Exercise instructions:
1. From the injector passage, list the devices it names as possible substitutes for the double acting cylinder.
2. Carry on the injector passage, not the material, beginning right after its final sentence.

Document section:
>> Start
The incoming air drives the piston 41 which is illustrated with an
annular seal 42 for bearing against the inner diameter of the
cylinder 33. At the bottom of the piston stroke, and to desirably
return the punch and needle to a retracted position, air is
directed in through air hose 37 and air entry fitting 35 and
travels through the housing of the cylinder 33 into lower portions
thereof so as to drive the piston 41 back upwardly. The total path
of travel through the cylinder of the air entering through the hose
37 and the fitting 35 is not specifically illustrated, but it will
be understood that it comprises an opening analogous to the opening
40, and an associated path to the lower portion of the cylinder
33.
The use of a double acting cylinder, rather than a cylinder with a
spring or other kind of biased return, provides the opportunity to
make a more compact apparatus and to drive it in a more controlled
fashion. It will be understood, however, that other devices such as
a single stroke cylinder with a mechanically biased return,
solenoid devices, or hydraulic devices, could be used in the
present invention, but that the double acting cylinder is presently
preferable.
FIGS. 3, 5 and 6 further illustrate that the lower portion 23 of
the injector 22 comprises a cylindrical punch guide 43 Which
surrounds the punch 31 and the needle 32. Bottom portions of the
punch guide, shown as the slightly larger diameter portion 44,
extend below the needle 32 and punch 31 when the needle and punch
are in a retracted position (FIGS. 3 and 5). When the needle and
punch are in the injecting position (FIG. 6) the needle 32 extends
below the bottom portion 44 of the punch guide 43, while the punch
31 extends to a lower position within the punch guide 43. In a
preferred embodiment, this lowermost portion 44 of the punch guide
43 forms an egg receiving cup.
As set forth earlier, one of the objects of the invention is to
provide a means by which the portion of the injector that meets an
egg can move in a translational fashion, as well as in a vertical
fashion. Part of the means for accomplishing this include the
relationship between the lower portion 23 of the injector 22 and
the openings 21 in the tooling plate 20. As illustrated in FIG. 3,
the lower portion 23 of the injector, particularly the punch guide
43, is circular in cross-section. The opening 21 in the tooling
plate 20 is also circular and has a diameter somewhat larger than
the diameter of the circular cross-section of the lower portion 23.
The respective difference in size between the opening 21 and the
injector 22 permits the lower portion 23 of the injector 22 to move
in translational fashion within the opening 21 in the tooling plate
(FIG. 5).
>> End
Dataset:
>> Start
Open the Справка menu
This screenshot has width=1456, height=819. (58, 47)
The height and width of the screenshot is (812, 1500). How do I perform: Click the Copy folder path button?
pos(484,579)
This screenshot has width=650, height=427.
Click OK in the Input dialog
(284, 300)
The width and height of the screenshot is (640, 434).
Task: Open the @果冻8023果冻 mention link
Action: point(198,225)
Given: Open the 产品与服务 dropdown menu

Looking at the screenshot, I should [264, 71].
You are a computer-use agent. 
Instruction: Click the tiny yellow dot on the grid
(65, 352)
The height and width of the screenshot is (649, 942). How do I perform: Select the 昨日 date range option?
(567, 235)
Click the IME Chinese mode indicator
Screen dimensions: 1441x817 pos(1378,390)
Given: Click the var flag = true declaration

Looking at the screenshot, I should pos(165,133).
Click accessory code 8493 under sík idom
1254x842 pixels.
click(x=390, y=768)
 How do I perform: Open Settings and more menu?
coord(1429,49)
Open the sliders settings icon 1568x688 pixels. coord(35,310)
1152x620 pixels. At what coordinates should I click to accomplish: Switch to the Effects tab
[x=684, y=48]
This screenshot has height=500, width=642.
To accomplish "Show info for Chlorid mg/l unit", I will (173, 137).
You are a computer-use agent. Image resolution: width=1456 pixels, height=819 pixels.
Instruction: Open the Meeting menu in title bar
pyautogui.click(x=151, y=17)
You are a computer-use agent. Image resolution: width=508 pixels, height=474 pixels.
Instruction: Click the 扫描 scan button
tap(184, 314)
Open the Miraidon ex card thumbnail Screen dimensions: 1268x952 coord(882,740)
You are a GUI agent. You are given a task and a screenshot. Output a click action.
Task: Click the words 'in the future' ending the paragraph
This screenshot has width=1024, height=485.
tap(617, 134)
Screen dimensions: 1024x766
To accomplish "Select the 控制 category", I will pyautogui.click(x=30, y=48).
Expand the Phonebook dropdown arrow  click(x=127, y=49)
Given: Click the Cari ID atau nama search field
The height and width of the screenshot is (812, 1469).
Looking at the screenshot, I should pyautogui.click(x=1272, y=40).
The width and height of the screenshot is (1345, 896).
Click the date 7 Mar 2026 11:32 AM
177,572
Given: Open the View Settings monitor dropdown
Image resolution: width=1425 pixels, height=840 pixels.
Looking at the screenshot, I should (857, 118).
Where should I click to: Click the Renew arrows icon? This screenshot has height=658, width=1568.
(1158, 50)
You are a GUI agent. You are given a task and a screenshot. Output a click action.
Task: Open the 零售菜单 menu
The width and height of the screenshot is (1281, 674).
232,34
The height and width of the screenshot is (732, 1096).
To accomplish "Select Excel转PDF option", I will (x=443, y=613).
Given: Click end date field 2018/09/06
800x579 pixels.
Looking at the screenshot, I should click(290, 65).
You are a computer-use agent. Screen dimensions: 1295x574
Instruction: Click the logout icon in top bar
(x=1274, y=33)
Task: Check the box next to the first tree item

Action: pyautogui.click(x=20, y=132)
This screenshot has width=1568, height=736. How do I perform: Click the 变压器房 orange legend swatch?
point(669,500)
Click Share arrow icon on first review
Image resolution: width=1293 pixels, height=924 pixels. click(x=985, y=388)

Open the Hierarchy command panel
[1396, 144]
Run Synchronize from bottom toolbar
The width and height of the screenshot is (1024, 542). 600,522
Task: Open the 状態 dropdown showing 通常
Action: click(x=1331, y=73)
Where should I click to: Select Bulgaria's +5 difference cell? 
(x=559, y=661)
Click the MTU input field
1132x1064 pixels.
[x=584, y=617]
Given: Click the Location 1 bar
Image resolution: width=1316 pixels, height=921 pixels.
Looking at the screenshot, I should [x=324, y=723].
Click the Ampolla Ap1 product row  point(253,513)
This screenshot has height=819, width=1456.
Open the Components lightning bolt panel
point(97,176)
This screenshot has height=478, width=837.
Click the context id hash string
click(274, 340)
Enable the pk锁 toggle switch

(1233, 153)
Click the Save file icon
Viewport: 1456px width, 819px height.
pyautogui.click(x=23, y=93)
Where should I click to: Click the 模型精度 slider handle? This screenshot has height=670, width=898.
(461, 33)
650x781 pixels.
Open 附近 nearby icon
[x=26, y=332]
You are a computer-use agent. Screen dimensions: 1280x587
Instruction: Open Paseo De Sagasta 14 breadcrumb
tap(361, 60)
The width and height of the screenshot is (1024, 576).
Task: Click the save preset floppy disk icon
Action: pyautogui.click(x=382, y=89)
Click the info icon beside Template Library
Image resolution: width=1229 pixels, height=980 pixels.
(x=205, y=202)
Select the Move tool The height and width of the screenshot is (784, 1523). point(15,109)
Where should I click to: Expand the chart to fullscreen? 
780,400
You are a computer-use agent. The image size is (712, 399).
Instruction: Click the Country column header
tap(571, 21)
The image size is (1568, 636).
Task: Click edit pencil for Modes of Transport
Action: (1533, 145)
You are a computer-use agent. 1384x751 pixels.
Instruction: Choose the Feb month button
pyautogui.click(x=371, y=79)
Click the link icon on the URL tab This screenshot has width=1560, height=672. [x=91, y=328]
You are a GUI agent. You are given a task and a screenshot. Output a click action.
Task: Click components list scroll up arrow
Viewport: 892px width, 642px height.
>> End
Responses in order:
1.
- A single stroke cylinder with a mechanically biased return
- Solenoid devices
- Hydraulic devices

2.
FIG. 3 also illustrates some additional details of the preferred
embodiment of the invention. These include a biasing spring 45 that
acts as a flexible spacer that ensures that the punch 31 penetrates
the egg before the needle 32 penetrates it. The spring is
preferably strong enough to permit the punch 31 to puncture the
egg, but flxible enough to be driven by the air cylinder. The
spring 45 is complemented by a head portion 46 and a punch stop
ring 47. At its upper portion, the spring carries a spring stop 50
that is most clearly illustrated in FIGS. 5 and 6. In addition to
providing some additional mass, the spring stop 50 serves as the
upper head of the spring 45 and a partial support for the turns of
the spring 45.
FIGS. 3, 5 and 6 further illustrate that the punch guide 43, which
is preferably formed of a polymeric material, includes the smaller
diameter main portion, the larger diameter lower portion 44, and a
larger diameter upper portion 51. The upper portion 51 rests in the
opening 21 of the tooling plate 20. In the particular embodiment
illustrated, a further cylindrical top portion of the punch guide
52 extends upwardly into the upper portion 24 of the injector 22
and is secured in place by one or more set screws 53, or any other
conventional means.
As further shown in FIGS. 1 and 2, in preferred embodiments the
invention further comprises means for aligning an object to be
injected beneath the injectors 22 resting in the tooling plate 20.
In the preferred embodiment, the object aligning means comprises
means for aligning an egg beneath the injector 22 resting in the
tooling plate 20, illustrated in FIGS. 1 and 2 as an egg tray or
flat 54 carried by an appropriate conveyor 55. As the structure and
function of both egg flats and conveyors is well known by those of
skill in this art and can be selected as desired for any particular
application of the invention, the operation and structure of each
will not otherwise be described in any further detail.
As illustrated in majority of the drawings, the present invention
further comprises a stabilizer plate 56 which is positioned above
the tooling plate 20 and has one or more openings 57 therethrough.
The upper portions 24 of the injectors 22 extend through these
openings 57, but the injectors 22 are otherwise not attached to the
stabilizer plate 56. As a result, when the injector 22 disengages
from the tooling plate 20, the upper portions 24 remain oriented by
the stabilizer plate 56, but are still permitted translational
motion. In preferred embodiments, the tooling plate 20 and the
stabilizer plate 56 are in fixed relationship to one another so
that the raising and lowering means raise and lower the stabilizing
plate 56 along with the tooling plate 20. As illustrated and
preferred, the openings 57 and the stabilizer plate 56 are in
substantial registration with the openings 21 in the tooling plate
20. It will be understood that although the preferred illustrated
embodiment incorporates two separate plates 20 and 56, a single
plate or block of appropriate dimensions could perform the
equivalent functions.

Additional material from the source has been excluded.